At the time that the National Bank was taken over by the government in 1973, one of the main bones of contention was whether it was still viable. One of the arguments made against it by the government was that it had considerable debts – one of which was the Lm1.6 million owed by the Corinthia Group - which had no hope of being repaid. This, it was argued at the time, made the bank worthless, and by Act of parliament NBM was taken over and Bank of Valletta was created from its ashes.

However, sources close to the Corinthia Group told the Times of Malta: “The company has always settled all loans that were due and payable to any of its lending banks.”

The repayment claim could not be independently verified by the Times.
KPMG, which had reported on the issue for the court, was also never able to verify whether the loan was repaid, as the files were missing from the archives of BOV. There had been a provision made for the debt in its accounts – but this was removed from a later report, either because it was written off or because it was repaid.

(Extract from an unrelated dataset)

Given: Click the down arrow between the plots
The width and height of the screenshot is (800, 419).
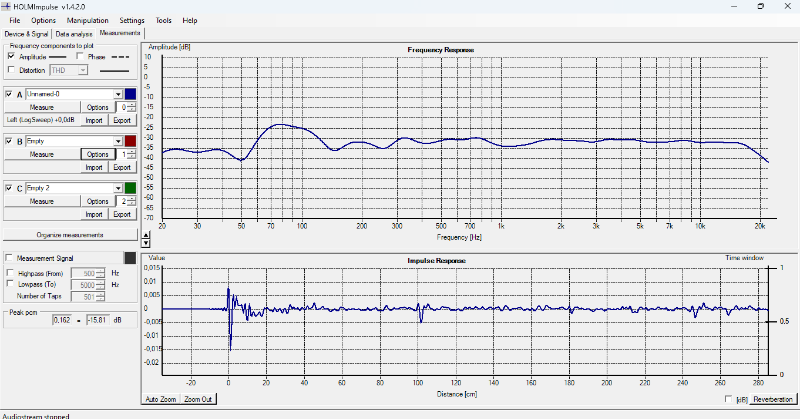Looking at the screenshot, I should (146, 243).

An NBM source estimates that the Corinthia loan would have been worth around €300 million now.

“If the original loan was never repaid yet wiped off the balance sheet of the NBM, then the government helped them to the detriment of the NBM. But if it were repaid, then the accounts that justified the takeover for free are false, and Bank of Valletta belongs to the NBM shareholders,” the NBM source said.

The confirmation is not as significant today as it would have been some years ago, when the NBM shareholders were still pitted against the government in court over whether their bank did or did not have value.

Court cases were instituted by some of the 350 shareholders and their heirs in 1992 against the Prime Minister, the Finance Minister and the Administration Council which briefly ran the bank in 1973.

The issue was put to rest in October 2014, when the Constitutional Court of Appeal confirmed two judgments handed down earlier that year by Mr Justice Joseph Micallef. It confirmed that 82 shareholders’ rights were breached when they were forced to surrender their stakes without compensation.

However, the issue has not actually come any closer to resolution, as the amount of compensation has not yet been established. Mr Justice Micallef has since then been hearing submissions from the two sides in an attempt to come up with the amount of the compensation that has to be paid.